*EXERCISE INSTRUCTIONS*.
Revise the data starting with the line that contains "970 (1056, 586)" and going on through the line that contains "Vivan Gonzalez (285, 1335)" by changing "Log In" to "Sign In", and return only those lines with nothing else altered.

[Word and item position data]
**********

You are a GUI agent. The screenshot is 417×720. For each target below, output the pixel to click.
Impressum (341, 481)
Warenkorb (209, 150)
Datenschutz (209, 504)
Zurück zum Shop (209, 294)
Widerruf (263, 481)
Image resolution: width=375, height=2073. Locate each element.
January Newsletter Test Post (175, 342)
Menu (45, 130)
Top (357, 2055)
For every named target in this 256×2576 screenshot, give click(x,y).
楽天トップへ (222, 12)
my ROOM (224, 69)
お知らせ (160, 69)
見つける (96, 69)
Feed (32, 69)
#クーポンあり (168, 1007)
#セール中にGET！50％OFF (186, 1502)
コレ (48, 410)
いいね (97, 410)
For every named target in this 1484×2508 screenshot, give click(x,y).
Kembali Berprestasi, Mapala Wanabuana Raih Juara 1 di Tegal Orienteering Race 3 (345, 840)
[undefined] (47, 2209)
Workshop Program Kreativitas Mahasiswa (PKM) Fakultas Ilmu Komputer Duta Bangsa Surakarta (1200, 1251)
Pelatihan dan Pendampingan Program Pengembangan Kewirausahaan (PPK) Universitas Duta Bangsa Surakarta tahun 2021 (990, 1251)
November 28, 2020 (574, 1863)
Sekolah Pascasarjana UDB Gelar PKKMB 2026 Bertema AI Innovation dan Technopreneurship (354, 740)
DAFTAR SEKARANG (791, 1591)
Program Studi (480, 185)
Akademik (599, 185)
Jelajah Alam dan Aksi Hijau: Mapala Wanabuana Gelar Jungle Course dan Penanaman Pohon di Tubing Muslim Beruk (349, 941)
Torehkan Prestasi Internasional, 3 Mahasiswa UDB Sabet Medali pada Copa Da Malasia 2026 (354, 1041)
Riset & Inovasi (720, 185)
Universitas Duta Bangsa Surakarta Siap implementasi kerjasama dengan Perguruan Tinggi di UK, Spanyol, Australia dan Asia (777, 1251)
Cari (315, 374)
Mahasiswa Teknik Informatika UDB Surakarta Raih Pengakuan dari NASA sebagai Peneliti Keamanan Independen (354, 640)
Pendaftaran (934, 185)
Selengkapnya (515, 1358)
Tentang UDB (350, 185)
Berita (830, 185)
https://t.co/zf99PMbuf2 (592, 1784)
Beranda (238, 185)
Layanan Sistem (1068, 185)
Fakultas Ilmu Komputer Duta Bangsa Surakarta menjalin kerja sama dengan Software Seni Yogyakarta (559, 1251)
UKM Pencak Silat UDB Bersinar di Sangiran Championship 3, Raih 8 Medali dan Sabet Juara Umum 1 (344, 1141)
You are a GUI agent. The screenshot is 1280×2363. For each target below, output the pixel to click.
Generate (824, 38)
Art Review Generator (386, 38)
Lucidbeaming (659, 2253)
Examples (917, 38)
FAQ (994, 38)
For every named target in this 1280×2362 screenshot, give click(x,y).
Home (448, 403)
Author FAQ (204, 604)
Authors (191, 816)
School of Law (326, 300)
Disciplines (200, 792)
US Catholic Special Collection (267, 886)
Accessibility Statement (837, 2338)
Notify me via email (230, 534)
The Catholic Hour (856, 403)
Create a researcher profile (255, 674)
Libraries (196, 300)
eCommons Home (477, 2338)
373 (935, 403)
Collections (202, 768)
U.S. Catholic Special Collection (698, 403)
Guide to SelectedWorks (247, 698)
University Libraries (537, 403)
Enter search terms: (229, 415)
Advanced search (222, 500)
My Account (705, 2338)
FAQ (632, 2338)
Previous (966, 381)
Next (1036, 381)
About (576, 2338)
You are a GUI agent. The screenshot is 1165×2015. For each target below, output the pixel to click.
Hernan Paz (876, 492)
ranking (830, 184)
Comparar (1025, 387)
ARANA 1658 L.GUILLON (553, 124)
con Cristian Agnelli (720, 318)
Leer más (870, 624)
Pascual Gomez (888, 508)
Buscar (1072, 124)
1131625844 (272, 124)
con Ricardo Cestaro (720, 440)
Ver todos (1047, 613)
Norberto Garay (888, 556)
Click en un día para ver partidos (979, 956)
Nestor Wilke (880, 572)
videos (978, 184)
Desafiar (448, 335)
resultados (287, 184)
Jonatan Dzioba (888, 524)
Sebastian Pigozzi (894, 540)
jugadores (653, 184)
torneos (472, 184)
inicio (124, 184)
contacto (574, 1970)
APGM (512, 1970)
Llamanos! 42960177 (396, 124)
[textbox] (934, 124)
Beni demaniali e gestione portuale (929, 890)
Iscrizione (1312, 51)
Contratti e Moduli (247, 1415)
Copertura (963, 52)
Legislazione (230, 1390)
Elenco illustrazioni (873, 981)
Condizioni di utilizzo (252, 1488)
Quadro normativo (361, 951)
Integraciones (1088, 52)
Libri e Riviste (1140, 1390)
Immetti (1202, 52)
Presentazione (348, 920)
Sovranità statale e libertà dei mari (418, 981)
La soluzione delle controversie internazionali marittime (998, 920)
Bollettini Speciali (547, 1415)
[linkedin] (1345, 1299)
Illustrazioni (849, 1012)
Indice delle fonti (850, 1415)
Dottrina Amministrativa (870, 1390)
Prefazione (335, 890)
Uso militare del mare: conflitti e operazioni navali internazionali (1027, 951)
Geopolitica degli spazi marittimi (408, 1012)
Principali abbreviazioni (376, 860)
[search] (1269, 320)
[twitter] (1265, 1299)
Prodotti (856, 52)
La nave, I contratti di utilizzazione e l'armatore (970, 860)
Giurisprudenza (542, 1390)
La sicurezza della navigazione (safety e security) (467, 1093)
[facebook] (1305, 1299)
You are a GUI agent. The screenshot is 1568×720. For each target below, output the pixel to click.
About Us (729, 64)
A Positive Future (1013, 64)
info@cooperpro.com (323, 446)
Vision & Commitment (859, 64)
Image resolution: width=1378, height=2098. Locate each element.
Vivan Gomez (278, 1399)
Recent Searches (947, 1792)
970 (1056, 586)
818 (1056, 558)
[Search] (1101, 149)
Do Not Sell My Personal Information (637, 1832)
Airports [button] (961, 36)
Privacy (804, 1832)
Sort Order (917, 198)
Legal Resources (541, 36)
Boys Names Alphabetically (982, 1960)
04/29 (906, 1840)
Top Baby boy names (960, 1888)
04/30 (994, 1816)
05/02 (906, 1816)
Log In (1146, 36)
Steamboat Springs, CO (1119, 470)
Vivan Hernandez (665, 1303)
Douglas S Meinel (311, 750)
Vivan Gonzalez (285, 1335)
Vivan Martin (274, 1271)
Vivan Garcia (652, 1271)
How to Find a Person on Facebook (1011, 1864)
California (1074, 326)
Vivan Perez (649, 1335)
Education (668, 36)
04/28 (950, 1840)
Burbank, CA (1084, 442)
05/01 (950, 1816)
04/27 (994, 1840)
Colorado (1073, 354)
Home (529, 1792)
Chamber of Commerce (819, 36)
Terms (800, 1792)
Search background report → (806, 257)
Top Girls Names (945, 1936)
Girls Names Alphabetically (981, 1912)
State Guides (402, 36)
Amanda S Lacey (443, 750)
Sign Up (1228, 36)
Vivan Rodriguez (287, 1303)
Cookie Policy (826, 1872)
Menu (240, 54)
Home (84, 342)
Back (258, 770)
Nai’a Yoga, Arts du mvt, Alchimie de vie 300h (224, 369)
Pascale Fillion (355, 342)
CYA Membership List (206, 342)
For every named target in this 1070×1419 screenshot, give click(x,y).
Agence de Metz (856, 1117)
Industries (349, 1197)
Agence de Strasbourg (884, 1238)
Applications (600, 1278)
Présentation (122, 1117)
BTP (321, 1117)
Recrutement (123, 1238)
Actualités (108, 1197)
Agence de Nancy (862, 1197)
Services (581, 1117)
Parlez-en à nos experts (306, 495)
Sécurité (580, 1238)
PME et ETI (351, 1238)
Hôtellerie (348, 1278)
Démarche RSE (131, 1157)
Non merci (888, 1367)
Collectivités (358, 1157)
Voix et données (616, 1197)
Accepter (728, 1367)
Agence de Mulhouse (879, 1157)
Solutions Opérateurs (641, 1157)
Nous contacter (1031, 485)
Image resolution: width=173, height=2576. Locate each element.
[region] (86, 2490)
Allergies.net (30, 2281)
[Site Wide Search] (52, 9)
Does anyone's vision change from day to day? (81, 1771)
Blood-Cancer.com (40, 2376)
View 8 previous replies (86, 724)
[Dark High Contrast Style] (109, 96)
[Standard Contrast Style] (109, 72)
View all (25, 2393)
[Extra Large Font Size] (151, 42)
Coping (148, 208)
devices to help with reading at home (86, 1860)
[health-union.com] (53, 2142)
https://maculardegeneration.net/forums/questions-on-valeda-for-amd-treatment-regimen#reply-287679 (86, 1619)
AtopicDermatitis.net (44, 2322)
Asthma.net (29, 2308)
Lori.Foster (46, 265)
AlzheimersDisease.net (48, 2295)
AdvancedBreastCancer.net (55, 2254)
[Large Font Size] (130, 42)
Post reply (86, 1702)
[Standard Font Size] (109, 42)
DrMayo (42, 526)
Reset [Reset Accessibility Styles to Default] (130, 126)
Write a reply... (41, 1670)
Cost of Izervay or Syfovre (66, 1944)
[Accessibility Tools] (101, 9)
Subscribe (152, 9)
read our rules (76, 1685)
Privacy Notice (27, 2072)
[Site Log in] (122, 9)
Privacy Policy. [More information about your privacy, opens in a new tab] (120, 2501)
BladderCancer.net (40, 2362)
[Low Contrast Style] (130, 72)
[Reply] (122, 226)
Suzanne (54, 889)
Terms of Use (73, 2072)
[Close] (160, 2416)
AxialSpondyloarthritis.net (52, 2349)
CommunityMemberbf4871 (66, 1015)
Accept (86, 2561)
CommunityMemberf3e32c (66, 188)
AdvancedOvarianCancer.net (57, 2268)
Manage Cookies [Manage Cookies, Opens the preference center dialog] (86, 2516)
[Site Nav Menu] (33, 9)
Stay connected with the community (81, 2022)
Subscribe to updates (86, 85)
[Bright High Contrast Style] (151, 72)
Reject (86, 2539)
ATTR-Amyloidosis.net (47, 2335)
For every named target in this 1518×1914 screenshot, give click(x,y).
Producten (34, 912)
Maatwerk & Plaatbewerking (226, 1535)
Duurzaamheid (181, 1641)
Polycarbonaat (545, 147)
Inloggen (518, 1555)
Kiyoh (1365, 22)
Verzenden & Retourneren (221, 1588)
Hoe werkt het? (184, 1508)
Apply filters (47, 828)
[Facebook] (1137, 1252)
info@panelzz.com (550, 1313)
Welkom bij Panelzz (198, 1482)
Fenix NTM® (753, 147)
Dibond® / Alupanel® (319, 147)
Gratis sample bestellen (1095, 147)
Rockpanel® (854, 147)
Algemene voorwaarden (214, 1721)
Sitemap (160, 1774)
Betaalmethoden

**********

*RESULT BELOW*.
970 (1056, 586)
818 (1056, 558)
[Search] (1101, 149)
Do Not Sell My Personal Information (637, 1832)
Airports [button] (961, 36)
Privacy (804, 1832)
Sort Order (917, 198)
Legal Resources (541, 36)
Boys Names Alphabetically (982, 1960)
04/29 (906, 1840)
Top Baby boy names (960, 1888)
04/30 (994, 1816)
05/02 (906, 1816)
Sign In (1146, 36)
Steamboat Springs, CO (1119, 470)
Vivan Hernandez (665, 1303)
Douglas S Meinel (311, 750)
Vivan Gonzalez (285, 1335)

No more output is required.